Simple classification of renal calculi closely related to their micromorphology and etiology.

BACKGROUND: Classification of renal calculi with clear correlation with the main urinary etiological conditions has been previously established. However, such information is complex and difficult to adapt to clinical routine practice. METHODS: A simple classification of renal calculi based on their structure and composition is proposed and applied to 2500 renal calculi to achieve the percentage of each category. The urines of 700 individuals chosen randomly have been analyzed and the results compared with those obtained with 51 healthy subjects.

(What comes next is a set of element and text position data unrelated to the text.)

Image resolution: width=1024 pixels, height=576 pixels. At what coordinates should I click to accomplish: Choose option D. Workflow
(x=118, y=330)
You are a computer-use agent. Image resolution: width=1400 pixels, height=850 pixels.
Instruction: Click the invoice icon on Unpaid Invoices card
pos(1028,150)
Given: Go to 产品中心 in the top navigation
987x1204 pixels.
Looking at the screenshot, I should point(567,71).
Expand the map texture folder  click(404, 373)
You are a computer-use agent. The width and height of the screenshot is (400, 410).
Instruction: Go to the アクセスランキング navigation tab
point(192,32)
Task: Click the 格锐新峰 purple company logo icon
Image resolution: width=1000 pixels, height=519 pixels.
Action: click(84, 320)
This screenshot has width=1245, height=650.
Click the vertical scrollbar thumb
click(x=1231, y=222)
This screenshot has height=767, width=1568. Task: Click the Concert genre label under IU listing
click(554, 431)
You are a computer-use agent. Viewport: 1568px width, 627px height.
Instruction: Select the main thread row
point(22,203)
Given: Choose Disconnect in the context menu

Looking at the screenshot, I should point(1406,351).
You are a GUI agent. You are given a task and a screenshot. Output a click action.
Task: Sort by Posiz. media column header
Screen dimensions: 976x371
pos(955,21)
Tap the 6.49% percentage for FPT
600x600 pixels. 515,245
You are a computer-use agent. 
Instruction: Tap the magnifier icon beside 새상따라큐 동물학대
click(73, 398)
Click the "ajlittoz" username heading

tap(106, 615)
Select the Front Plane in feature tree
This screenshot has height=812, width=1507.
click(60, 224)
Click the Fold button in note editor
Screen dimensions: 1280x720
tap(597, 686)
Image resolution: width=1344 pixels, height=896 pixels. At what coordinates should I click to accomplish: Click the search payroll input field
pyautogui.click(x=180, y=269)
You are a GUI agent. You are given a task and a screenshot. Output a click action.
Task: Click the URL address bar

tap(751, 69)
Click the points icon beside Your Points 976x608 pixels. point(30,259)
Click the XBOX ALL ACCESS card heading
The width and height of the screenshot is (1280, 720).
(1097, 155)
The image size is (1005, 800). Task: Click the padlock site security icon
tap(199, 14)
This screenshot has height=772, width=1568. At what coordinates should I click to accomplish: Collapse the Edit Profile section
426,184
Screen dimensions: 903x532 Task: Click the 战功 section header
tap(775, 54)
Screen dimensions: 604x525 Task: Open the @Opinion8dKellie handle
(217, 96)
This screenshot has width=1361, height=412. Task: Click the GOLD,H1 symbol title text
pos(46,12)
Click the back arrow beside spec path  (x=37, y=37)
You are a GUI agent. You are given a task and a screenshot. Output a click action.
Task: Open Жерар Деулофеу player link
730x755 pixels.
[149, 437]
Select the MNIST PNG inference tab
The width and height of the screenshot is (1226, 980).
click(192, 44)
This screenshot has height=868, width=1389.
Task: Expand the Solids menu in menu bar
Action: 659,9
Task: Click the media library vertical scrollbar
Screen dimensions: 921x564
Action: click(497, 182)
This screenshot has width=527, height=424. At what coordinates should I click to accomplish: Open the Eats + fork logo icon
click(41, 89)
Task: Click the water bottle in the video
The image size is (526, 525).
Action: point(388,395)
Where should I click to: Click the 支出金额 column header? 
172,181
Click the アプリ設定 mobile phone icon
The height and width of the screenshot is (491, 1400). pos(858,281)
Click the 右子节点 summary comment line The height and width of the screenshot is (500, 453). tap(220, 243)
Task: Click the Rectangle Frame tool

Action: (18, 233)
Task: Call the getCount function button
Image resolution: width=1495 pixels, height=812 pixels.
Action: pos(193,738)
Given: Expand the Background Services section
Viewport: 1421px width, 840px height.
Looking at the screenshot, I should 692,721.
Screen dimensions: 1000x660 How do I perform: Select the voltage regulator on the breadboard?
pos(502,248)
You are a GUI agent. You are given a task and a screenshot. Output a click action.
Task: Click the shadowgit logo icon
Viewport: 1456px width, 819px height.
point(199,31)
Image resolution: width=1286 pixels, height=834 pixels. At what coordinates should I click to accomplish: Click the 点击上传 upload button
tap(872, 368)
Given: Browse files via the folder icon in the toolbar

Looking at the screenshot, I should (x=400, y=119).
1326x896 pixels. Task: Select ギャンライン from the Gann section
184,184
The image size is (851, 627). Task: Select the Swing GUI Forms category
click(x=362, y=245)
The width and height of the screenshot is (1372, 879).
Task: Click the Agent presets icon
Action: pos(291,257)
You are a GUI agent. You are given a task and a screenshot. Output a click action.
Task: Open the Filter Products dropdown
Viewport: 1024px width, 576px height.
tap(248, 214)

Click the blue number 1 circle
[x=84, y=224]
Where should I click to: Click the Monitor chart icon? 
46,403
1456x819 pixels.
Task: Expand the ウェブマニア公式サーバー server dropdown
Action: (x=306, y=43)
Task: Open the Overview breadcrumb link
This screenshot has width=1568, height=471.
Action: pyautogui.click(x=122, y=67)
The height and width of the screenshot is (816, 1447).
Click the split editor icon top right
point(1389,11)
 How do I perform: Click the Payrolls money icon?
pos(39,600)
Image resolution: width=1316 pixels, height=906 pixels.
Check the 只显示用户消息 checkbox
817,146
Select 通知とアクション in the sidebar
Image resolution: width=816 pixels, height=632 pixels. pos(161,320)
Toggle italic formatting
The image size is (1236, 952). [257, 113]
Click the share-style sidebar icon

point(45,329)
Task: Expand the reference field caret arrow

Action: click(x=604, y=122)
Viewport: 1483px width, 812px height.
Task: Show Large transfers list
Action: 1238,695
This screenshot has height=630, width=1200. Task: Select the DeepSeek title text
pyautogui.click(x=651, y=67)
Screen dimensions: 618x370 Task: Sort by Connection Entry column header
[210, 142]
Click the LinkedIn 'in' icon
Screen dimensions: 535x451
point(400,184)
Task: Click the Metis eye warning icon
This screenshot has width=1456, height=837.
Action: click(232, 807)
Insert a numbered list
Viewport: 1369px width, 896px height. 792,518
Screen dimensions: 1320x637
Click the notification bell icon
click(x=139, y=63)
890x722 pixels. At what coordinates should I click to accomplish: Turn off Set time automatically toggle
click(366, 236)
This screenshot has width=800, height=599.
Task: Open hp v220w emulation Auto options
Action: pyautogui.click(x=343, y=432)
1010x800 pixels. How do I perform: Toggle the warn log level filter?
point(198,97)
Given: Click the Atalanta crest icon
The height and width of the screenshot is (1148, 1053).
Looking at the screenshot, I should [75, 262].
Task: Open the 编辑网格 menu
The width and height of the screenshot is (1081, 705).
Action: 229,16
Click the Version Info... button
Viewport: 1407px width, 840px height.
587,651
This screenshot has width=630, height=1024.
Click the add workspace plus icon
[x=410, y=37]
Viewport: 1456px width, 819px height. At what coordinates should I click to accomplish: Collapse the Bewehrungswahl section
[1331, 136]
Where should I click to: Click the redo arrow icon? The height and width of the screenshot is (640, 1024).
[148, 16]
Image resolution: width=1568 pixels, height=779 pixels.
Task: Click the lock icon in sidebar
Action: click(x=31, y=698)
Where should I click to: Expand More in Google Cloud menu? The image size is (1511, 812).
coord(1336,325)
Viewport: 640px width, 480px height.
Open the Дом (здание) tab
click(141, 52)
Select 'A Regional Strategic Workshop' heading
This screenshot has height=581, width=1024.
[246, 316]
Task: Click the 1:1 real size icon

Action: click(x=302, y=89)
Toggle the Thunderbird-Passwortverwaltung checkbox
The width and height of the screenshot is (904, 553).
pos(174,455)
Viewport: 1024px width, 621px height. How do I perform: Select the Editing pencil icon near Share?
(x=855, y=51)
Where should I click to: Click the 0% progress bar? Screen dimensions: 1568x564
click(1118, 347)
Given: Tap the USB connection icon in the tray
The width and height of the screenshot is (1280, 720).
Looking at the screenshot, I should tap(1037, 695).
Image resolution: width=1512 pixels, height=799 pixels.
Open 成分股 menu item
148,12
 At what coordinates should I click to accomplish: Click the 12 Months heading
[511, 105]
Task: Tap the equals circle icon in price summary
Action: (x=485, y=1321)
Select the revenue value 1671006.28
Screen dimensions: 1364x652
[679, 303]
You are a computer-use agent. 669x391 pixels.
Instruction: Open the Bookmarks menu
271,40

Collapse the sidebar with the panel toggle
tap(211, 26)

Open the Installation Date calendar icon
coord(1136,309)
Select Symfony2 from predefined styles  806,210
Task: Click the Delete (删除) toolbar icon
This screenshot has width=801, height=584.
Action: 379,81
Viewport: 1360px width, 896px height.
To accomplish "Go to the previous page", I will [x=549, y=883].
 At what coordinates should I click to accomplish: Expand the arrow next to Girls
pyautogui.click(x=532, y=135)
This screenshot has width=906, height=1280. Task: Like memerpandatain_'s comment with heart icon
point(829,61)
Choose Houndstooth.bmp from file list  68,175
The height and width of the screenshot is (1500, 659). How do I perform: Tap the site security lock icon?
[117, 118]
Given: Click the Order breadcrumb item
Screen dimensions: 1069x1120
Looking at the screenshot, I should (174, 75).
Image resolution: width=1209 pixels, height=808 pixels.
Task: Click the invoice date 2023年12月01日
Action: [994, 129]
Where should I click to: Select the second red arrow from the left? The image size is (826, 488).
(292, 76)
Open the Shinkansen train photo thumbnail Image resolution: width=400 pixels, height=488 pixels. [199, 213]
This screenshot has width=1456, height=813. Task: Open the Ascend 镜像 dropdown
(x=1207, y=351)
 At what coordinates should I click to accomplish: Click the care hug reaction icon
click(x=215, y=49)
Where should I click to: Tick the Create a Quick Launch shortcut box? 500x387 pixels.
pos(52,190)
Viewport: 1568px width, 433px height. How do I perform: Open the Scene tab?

RESULTS: 12.9% calculi corresponded to calcium oxalate monohydrate papillary calculi, 16.4% to calcium oxalate monohydrate unattached calculi, 33.8% to calcium oxalate dihydrate calculi, 11.2% calcium oxalate dihydrate/hydroxyapatite mixed calculi, 7.1% hydroxyapatite calculi, 4.1% struvite calculi, 0.6% brushite calculi, 8.2% uric acid calculi, 2.6% calcium oxalate/uric acid mixed calculi, 1.1% cystine calculi and 1.9% various infrequent calculi. Based on the corresponding urinary analytical studies, each kind of calculus is related with the more frequently associated urinary alterations. CONCLUSIONS: An important aspect of this classification is the possibility to establish, by means of the correct study of the calculus, some of the main possible etiologic factors closely related to its formation.